事件の後で
「あのさあ、今更なんだけどルナって女の子だったんだね」
「本当に今更だな。まあそうだけど」
ファーレに言われて俺は今更ながら男装中であったことを思い出した。そう言えば精霊契約を結んでしまえば性別はバレるんだったか。
俺達はフィール達の家に戻ってきていた。冒険者達や他の精霊達に会うのを避けるため、ルシアが居なくなってから真っ直ぐにこっちに来たのだ。
「ユーリとかほっといてこっちに帰ってきちゃったけど、よかったかしら? 片付けとか手伝った方が良かったんじゃ……」
「仕方無い。あの状況であの場に残ってたら人に囲まれて片付けどころじゃなかっただろ。こんなときは人に会わないところに避難した方が良いよ」
ちなみにこの家のすぐ隣近所の家はアースドラゴンによって破壊されていた。わりかしギリギリでセーフだったようだ。
「それなんだけどさ、ルナは残らなくてよかったの? 街を救った英雄になれたかもよ?」
「ここではあんまり目立ちたくないんだよ。今はもうこれ以上注目を浴びたくない」
「目立ちたくないって……冒険者のランクを上げるには目立った功績が必要なんだけど?」
「いや、この辺りで目立つのが嫌なだけで、王国から離れた土地なら問題ないよ」
「……王国で何やらかしたんだよ」
訝しげに眉を寄せるファーレに、俺はアイテムボックスからポーションを取りだしながら答える。

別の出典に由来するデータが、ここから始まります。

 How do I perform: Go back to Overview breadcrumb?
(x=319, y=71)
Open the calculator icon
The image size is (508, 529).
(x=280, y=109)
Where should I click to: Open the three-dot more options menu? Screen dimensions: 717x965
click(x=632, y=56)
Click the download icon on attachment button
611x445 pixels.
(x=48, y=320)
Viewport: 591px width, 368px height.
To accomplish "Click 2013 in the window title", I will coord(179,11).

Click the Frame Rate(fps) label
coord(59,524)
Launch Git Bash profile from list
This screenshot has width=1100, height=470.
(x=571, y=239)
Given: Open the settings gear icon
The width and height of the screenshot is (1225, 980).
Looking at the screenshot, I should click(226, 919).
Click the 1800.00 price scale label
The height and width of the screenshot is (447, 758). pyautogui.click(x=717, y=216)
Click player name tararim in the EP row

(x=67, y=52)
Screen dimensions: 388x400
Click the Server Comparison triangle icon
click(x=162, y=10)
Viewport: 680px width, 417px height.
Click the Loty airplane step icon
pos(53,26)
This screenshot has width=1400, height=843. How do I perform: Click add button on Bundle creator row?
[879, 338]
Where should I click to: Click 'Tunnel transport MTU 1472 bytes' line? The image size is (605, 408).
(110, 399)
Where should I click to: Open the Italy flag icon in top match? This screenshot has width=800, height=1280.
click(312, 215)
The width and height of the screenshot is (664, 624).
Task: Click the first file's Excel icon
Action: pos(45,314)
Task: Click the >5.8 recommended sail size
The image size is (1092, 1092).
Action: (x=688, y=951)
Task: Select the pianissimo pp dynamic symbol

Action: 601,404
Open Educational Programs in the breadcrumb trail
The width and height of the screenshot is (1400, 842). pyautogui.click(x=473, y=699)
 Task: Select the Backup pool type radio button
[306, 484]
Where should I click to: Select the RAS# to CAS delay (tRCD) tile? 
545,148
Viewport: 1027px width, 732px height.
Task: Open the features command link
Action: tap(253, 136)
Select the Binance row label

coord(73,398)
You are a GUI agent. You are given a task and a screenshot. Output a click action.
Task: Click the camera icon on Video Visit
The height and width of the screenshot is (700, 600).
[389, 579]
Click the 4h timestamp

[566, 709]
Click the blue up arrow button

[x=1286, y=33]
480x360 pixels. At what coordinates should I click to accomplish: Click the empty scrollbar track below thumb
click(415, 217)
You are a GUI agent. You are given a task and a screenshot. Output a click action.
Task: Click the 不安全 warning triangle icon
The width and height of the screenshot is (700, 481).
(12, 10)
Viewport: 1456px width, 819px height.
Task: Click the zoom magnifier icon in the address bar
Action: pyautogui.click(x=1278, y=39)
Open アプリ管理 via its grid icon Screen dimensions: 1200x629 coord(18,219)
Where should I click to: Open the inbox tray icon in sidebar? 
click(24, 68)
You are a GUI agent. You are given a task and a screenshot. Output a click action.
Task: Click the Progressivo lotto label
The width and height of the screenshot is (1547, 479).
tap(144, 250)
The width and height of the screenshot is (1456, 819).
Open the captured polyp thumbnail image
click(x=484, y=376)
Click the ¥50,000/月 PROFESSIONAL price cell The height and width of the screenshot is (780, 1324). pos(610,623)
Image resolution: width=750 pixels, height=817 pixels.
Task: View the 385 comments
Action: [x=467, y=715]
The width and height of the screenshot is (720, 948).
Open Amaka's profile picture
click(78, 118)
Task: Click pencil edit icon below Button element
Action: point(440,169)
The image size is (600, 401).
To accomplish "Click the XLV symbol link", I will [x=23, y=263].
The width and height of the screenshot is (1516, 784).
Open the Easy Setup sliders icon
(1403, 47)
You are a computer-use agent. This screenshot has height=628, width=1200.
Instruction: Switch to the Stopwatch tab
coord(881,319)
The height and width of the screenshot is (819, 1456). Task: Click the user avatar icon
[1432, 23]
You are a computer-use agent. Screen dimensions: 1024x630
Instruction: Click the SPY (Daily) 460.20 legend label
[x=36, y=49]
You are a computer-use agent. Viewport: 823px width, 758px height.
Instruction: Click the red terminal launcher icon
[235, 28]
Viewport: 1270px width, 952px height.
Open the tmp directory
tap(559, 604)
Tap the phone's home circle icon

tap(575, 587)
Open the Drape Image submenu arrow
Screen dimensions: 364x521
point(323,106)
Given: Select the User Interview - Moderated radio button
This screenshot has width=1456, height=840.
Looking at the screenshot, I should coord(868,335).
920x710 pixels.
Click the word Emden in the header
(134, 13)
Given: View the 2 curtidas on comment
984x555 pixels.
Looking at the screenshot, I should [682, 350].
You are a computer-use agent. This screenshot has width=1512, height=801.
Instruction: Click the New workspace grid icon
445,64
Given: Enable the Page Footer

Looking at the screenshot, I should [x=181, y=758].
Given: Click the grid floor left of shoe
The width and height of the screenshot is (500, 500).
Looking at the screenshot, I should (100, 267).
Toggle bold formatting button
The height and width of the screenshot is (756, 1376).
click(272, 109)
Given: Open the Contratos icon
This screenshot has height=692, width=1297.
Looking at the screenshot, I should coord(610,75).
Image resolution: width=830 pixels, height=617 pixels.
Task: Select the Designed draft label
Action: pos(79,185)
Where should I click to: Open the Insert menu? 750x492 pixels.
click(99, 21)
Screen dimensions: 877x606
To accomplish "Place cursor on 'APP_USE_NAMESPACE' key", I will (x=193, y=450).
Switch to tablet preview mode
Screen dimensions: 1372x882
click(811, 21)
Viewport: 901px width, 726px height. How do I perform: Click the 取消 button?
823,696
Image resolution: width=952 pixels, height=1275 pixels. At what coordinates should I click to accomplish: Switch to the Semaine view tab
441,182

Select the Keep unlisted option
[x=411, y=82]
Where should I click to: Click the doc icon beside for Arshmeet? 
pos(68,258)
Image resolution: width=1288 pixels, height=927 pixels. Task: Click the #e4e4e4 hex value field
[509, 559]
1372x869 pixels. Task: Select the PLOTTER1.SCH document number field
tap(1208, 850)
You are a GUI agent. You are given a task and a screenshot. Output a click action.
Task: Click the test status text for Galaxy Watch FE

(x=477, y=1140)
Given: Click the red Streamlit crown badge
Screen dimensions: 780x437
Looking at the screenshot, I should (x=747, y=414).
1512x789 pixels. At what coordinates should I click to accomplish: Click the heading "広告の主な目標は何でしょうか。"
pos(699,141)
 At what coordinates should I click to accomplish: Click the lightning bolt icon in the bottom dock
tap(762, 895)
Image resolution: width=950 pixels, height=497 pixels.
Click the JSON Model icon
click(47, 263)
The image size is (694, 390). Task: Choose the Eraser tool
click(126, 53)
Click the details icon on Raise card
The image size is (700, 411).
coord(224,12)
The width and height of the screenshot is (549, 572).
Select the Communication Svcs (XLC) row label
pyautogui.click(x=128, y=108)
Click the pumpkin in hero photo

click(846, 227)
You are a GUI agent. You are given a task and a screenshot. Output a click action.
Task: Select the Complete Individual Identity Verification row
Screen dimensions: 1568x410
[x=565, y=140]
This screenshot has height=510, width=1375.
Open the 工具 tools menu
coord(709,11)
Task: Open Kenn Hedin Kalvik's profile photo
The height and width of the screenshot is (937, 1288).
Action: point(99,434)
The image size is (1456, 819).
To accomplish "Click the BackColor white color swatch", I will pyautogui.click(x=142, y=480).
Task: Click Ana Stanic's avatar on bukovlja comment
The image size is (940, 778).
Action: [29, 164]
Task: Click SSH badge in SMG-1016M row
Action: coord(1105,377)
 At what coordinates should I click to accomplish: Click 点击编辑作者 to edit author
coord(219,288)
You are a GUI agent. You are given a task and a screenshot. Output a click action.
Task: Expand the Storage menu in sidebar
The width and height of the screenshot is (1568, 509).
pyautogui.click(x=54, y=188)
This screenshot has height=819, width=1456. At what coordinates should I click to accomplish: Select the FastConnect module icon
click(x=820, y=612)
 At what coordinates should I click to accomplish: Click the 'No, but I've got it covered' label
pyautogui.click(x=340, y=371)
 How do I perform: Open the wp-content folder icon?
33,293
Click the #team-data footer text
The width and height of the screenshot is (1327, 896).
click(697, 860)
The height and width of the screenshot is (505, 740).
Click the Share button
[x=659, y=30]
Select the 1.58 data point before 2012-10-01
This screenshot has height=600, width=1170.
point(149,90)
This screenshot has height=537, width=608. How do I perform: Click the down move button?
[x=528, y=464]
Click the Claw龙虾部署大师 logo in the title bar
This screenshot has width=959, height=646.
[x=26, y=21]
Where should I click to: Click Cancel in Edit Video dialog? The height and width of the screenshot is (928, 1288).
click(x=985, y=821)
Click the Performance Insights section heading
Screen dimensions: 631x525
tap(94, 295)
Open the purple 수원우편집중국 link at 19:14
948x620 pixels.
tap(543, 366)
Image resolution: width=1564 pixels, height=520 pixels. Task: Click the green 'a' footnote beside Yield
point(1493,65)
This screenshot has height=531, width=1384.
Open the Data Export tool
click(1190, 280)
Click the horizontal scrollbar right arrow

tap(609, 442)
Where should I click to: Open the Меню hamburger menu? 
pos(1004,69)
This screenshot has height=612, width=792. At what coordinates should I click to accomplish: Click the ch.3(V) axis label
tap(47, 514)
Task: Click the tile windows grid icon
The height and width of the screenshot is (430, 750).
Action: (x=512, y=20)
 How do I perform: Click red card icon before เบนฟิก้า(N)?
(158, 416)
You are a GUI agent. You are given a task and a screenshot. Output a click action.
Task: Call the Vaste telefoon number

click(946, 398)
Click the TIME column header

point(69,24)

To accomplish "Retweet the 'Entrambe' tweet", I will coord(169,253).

「別に何もやらかしてないよ。まあ、その辺りの話は後でするとして、……たらいとか桶みたいなのがあれば、貸してくれないか?」
「あるけど、どうするんだ?」
俺はそれに答えず、代わりに靴下をめくりあげる。その下の足は赤く腫れ上がっていた。ズキズキとする鈍い痛みも感じる。
「うわ、どうしたんだその足?」
「最後に蓄魔器を壊したときに痛めたみたいだ」
「あのときか。確かに凄い音したもんな」
加速をつけ、体重を五倍に増やした上での全力の蹴り。その威力こそ凄まじいものがあったが、俺の足の方も耐えられなかったようだ。一応足への負担も考えて踵落としを選んだのだが。
足の状態を触って確認していく。どうやら骨には異常無さそうだ。
「あんな普通の革靴で無茶やるからよ。鉄製のレッグアーマーとか持ってないの? ……はいコレ、たらい」
「ありがとう。……持ってないけど、この精霊境で買うつもりでいるよ。何処かいい店を知ってるなら紹介してくれないか?」
「そうねえ、防具なら……」
「ふんふん」
俺は足にポーションを振り掛けながら店の情報を聞く。冒険者向けの店は入口の近くに集中しているため、ドラゴンの被害を受けた店は少ないだろう。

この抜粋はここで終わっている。